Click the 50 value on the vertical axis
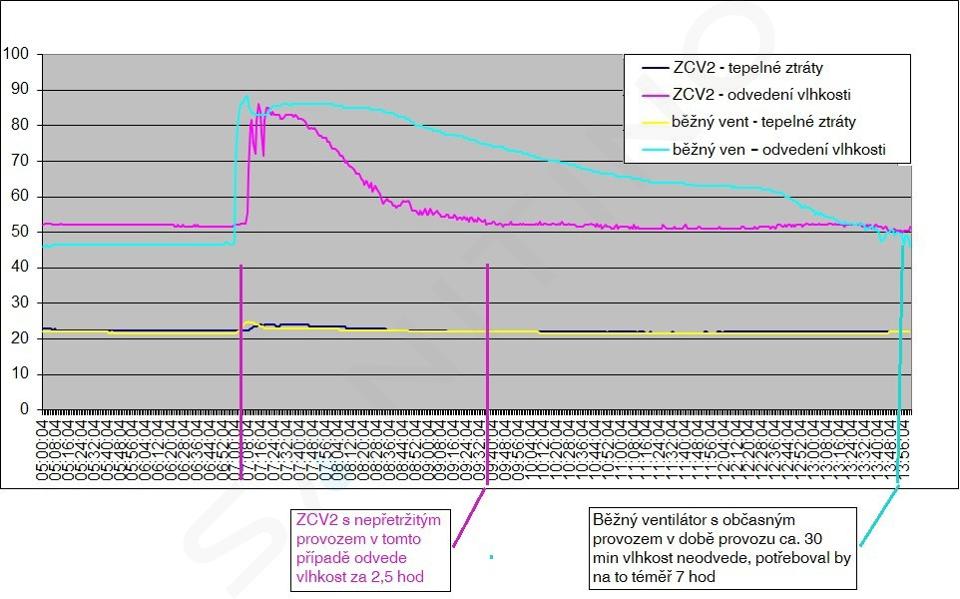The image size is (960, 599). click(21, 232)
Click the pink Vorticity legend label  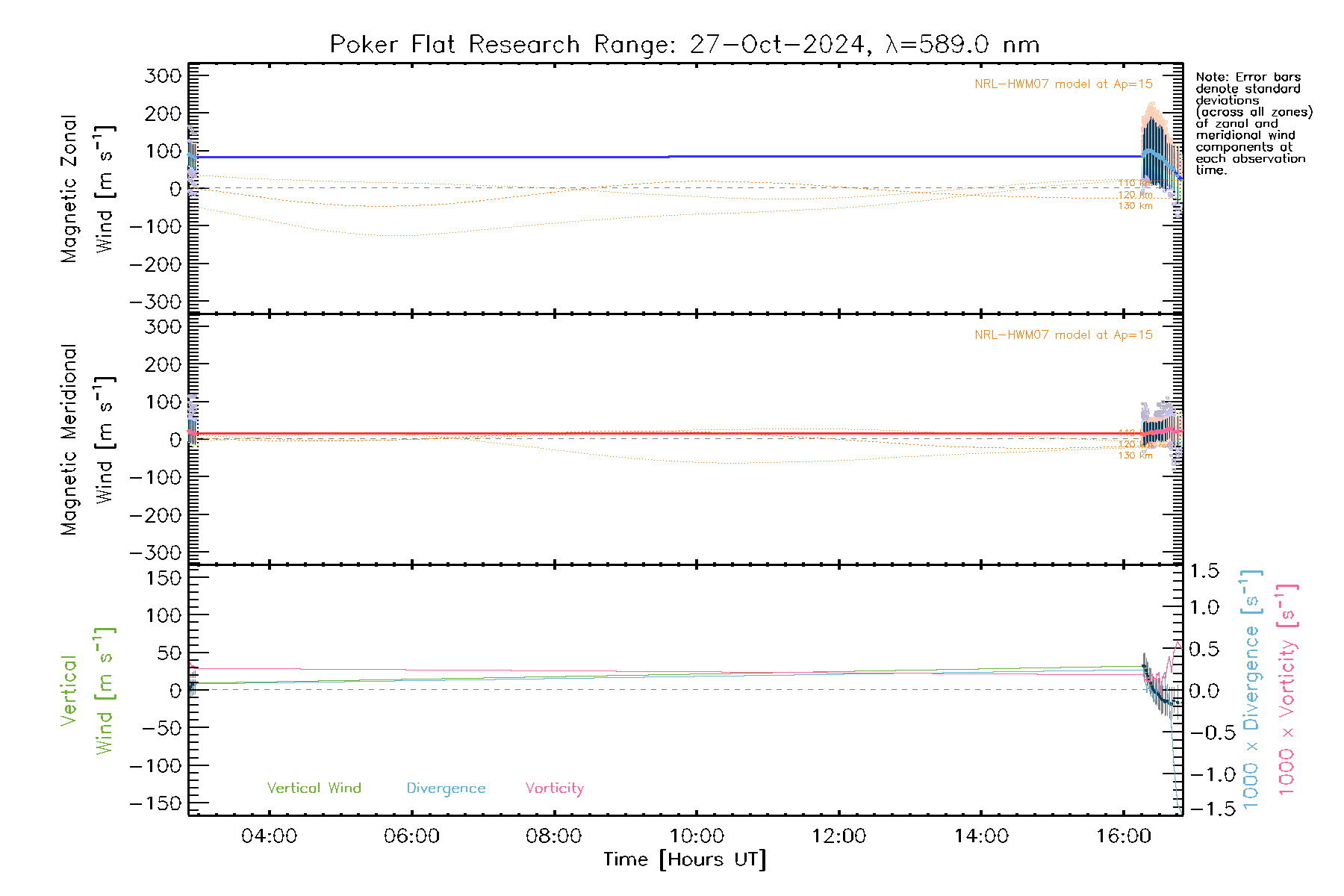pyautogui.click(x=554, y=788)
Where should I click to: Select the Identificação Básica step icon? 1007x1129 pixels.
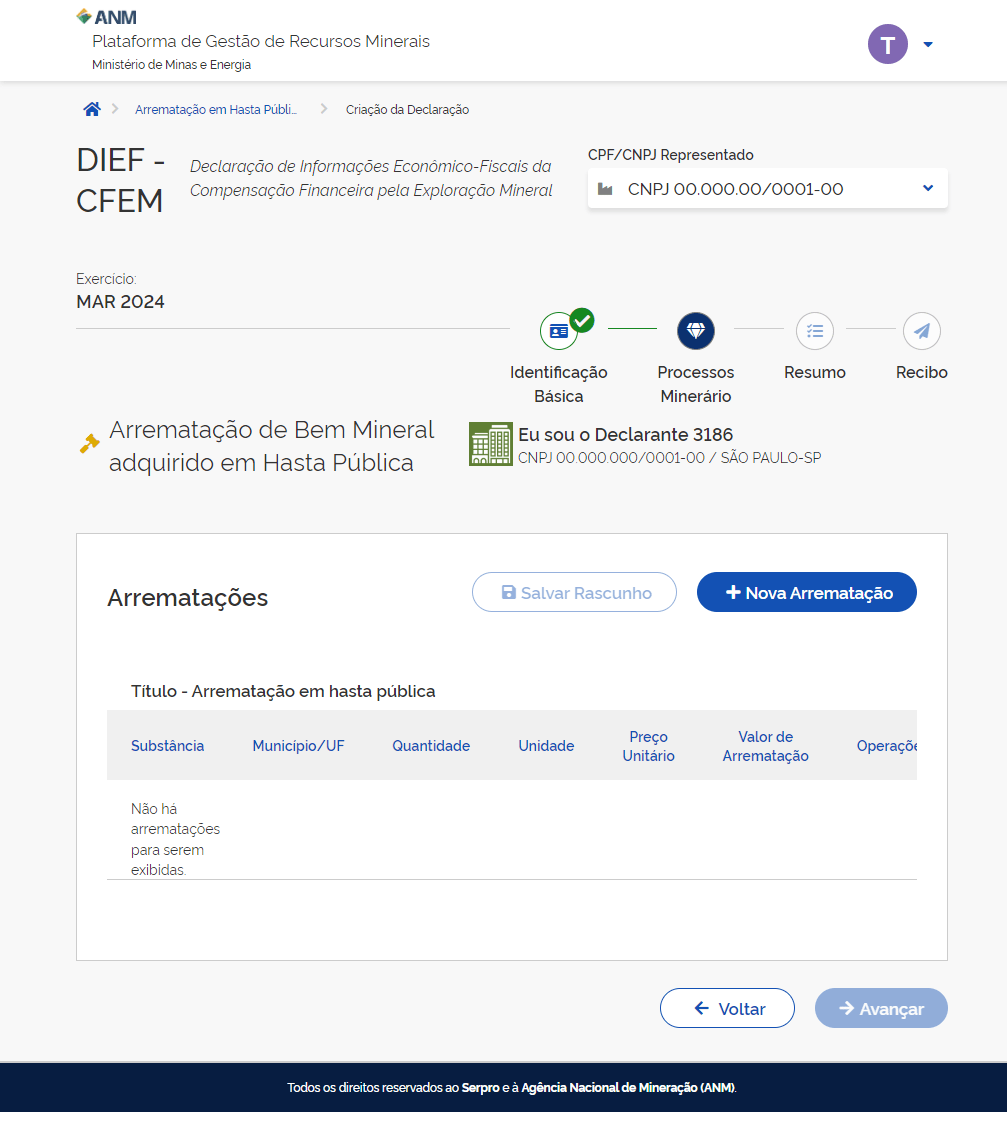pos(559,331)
+++
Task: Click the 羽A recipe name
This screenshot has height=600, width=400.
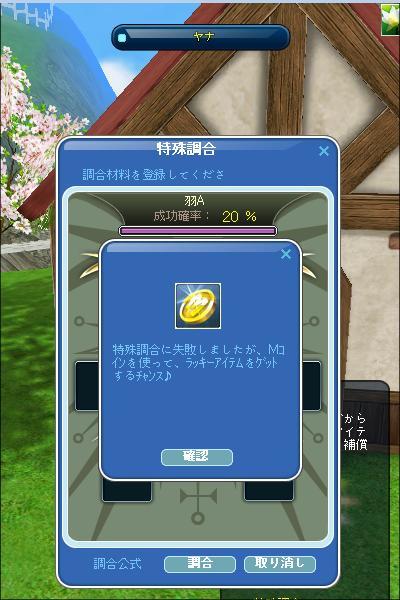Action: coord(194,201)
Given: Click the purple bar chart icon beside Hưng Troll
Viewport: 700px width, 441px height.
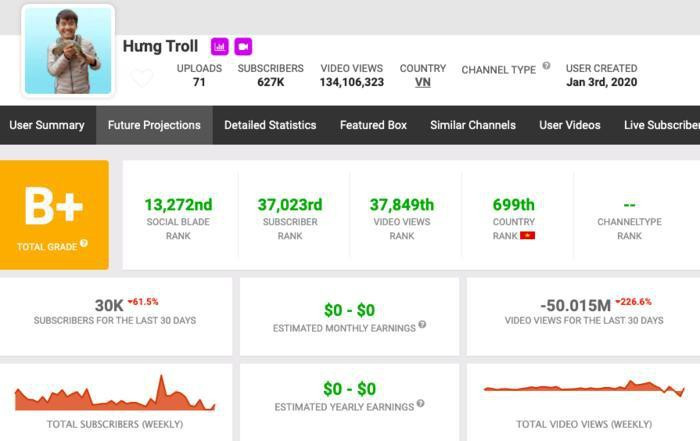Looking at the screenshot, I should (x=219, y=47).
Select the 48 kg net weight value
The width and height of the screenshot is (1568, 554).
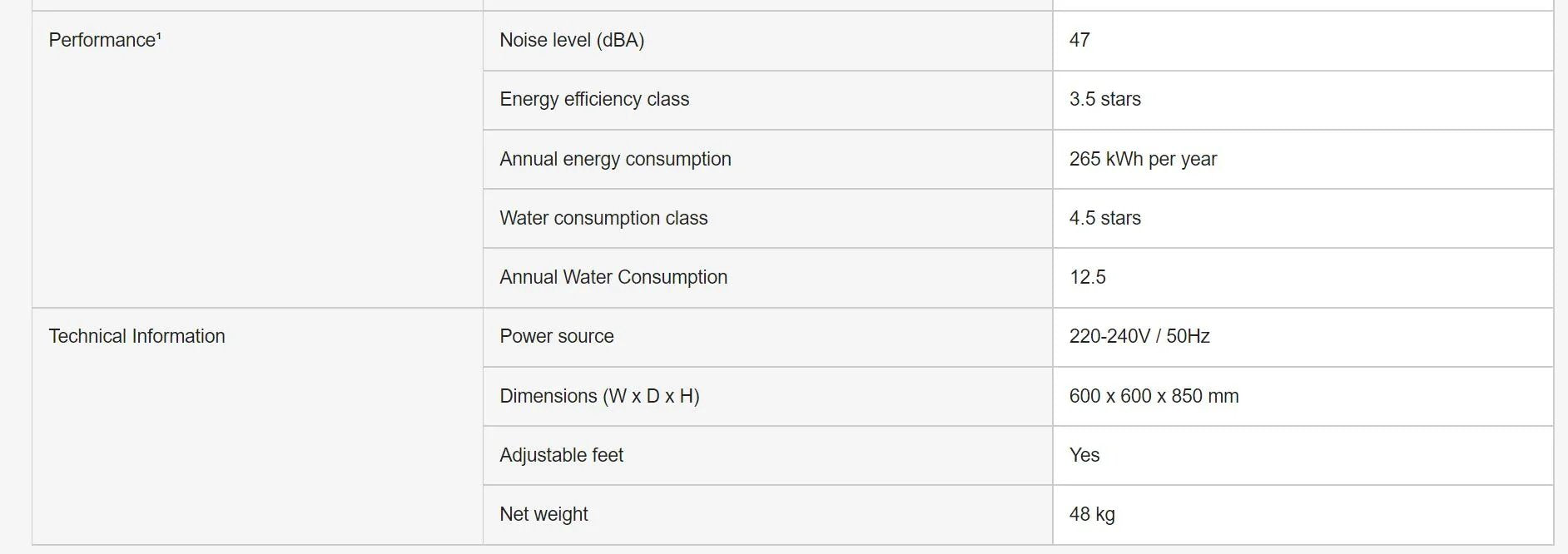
+++
* **Required work**
Reproduce the lines above, beginning at the line with "Select the 48 kg net weight value" and stopping after the line with "The width and", exactly as they are.

* **Written solution**
Select the 48 kg net weight value
The width and height of the screenshot is (1568, 554).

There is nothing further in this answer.